Übergriffe auf der Straße, im Privaten oder Lehreinrichtungen sind keine Neuerscheinung. Selbst an jenen vermeintlich sicheren Orten wie der Schule, lassen uns die Auswirkungen des Patriarchats nicht in Frieden. Sei es durch die Kommentare von Mitschüler:innen und Lehrer:innen oder deren übergriffigem Verhalten – das Patriarchat zieht sich durch unsere gesamte Lebensrealität. Wie ein solcher Vorfall und die Reaktion der betroffenen Schule aussehen kann, haben wir in einem Interview mit Schüler:innen aus Dessau festgehalten:
Kannst du uns erzählen, was genau bei euch an der Schule vorgefallen ist?
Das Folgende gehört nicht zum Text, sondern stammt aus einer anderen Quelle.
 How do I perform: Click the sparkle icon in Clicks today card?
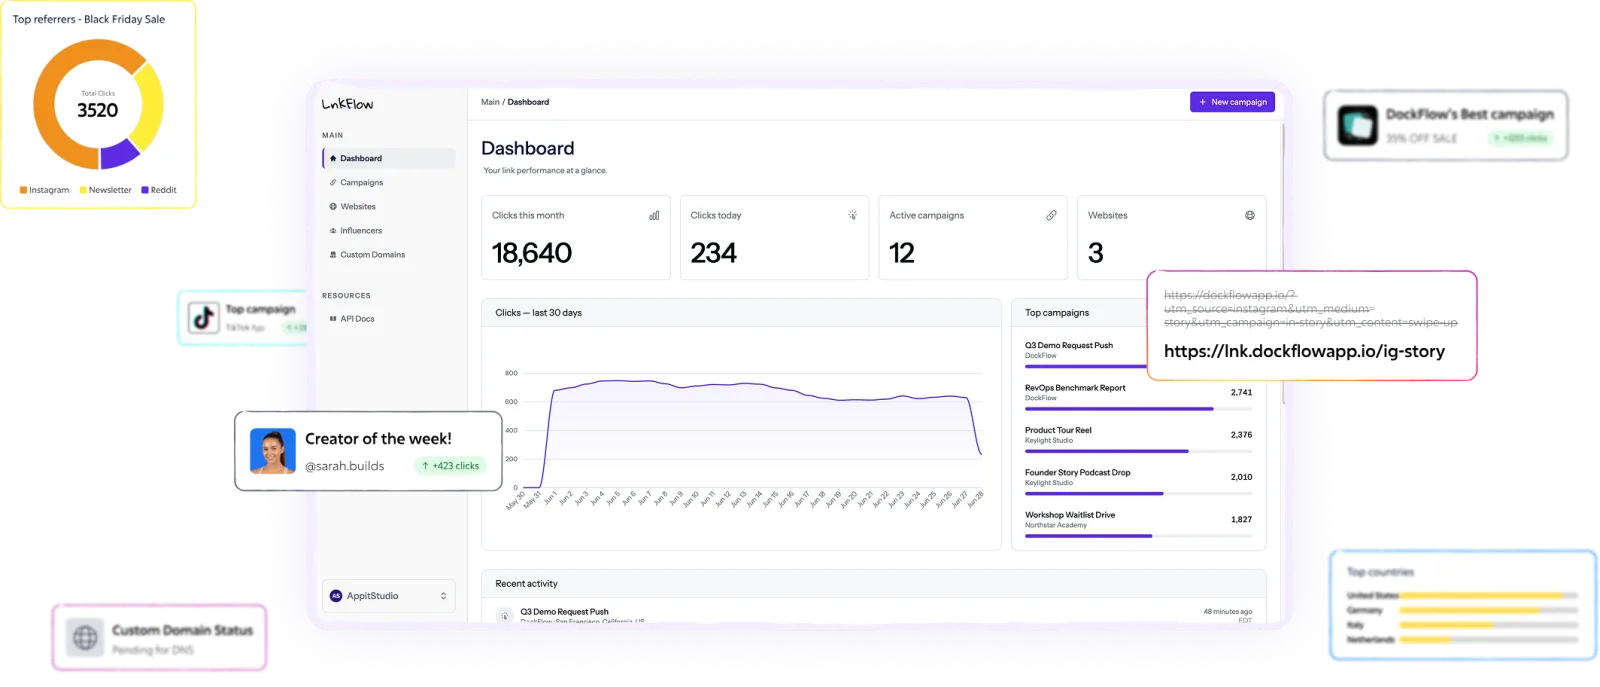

Als erstes waren es nur dumme Sprüche seitens der Lehrer. Irgendwann im Laufe des letzten Schuljahres gab es einen übergriffigen Vorfall von einem Lehrer, der einer Schülerin extrem auffällig in den Ausschnitt geguckt hat. Sie hat den Lehrer darauf angesprochen, aber es kam nur ein „Wenn du dich so anziehst, dann muss ich da hingucken“. Daraufhin ging die Schülerin zur Direktorin, aber anstelle von Konsequenzen für den Lehrer gab es eine inoffizielle Kleiderordnung für die gesamte Stufe. Anfang diesen Jahres wurde sie nun offiziell angekündigt. Nach dieser dürfen z.B. Schüler:innen keine langen Nägel mehr tragen. Bei einigen wurde bei Nichteinhalten mit Unterrichtsausschluss oder der Note 6 gedroht (sogar auf Leistungskurs-Niveau).
Wie war die Reaktion der Schüler:innen?
Viele in meinem Umfeld waren empört. Es habe die Lehrer:innen nicht zu interessieren wie ich mich kleide. Andere interessierte es nicht oder verstanden es teilweise. Es folgten Briefe und Beschwerden, teilweise auch von Eltern. Diese wurden aber eher belächelt.
Wie bewertest du diese Maßnahme der Schule?
Ich finde diese Maßnahme unnötig. Es ist das Recht einer jeden Person, sich so zu kleiden, wie diese es für richtig hält. Auch kommt die Frage auf, warum sollten denn nur weibliche Personen von dieser Schulordnung betroffen sein? Man könnte genauso gut sagen, Jungs dürfen ihre T-Shirts nicht ausziehen. Die Begründung der Lehrer ist unterschiedlich ausgefallen. Einige haben diese Maßnahmen nicht verstanden, andere meinten, solche Kleidung würde Jungen und männliche Sportlehrer ablenken. In diesem Punkt habe ich kein Verständnis. Männliche Anwesende müssen sich kontrollieren können, egal was eine andere Person anhat. In kleinen Teilen verstehe ich einige Maßnahmen, lange Nägel sowie bauchfreie Kleidung können in einigen Sportarten (z.B. Geräteturnen, Ballsportarten wie Volleyball) eine gewisse Selbstverletzungsgefahr darstellen. Das wäre eine Erweiterung in Punkto Schmuck und Piercings. Dennoch sollte man nach Sportart abmessen und nicht willkürlich vorgehen.
Wie sehen eure Pläne zu diesem Thema aus? Welche Reaktionen sind in Planung?
Wir möchten aufklären, warum wir den Beschluss willkürlich und unnötig finden und mit Flyern und Bannern auf die Situation aufmerksam machen. Eine Unterschriftensammlung ist in Planung bzw. schon online. Außerdem werden wir Briefe an alle Lehrer:innen schreiben.
Die Reaktion der hier geschilderten Schule stellt keinen Einzelfall dar. Unzählige Schulen weigern sich zum Schutz der Kinder und Jugendlichen entsprechende schützende Maßnahmen ins Leben zu rufen und schieben die Schuld stattdessen auf die betroffenen Personen. Daher ist es von größter Bedeutung, dass sich nicht nur die Schüler:innen von Dessau zusammengeschlossen haben und sich gegen eine solche Reaktion wehren, sondern auch deutschlandweit eine Selbstorganistion der Schüler:innen entsteht. Denn wenn Schulen uns nicht schützen, nehmen wir den Kampf gegen das Patriarchat selbst in die Hand!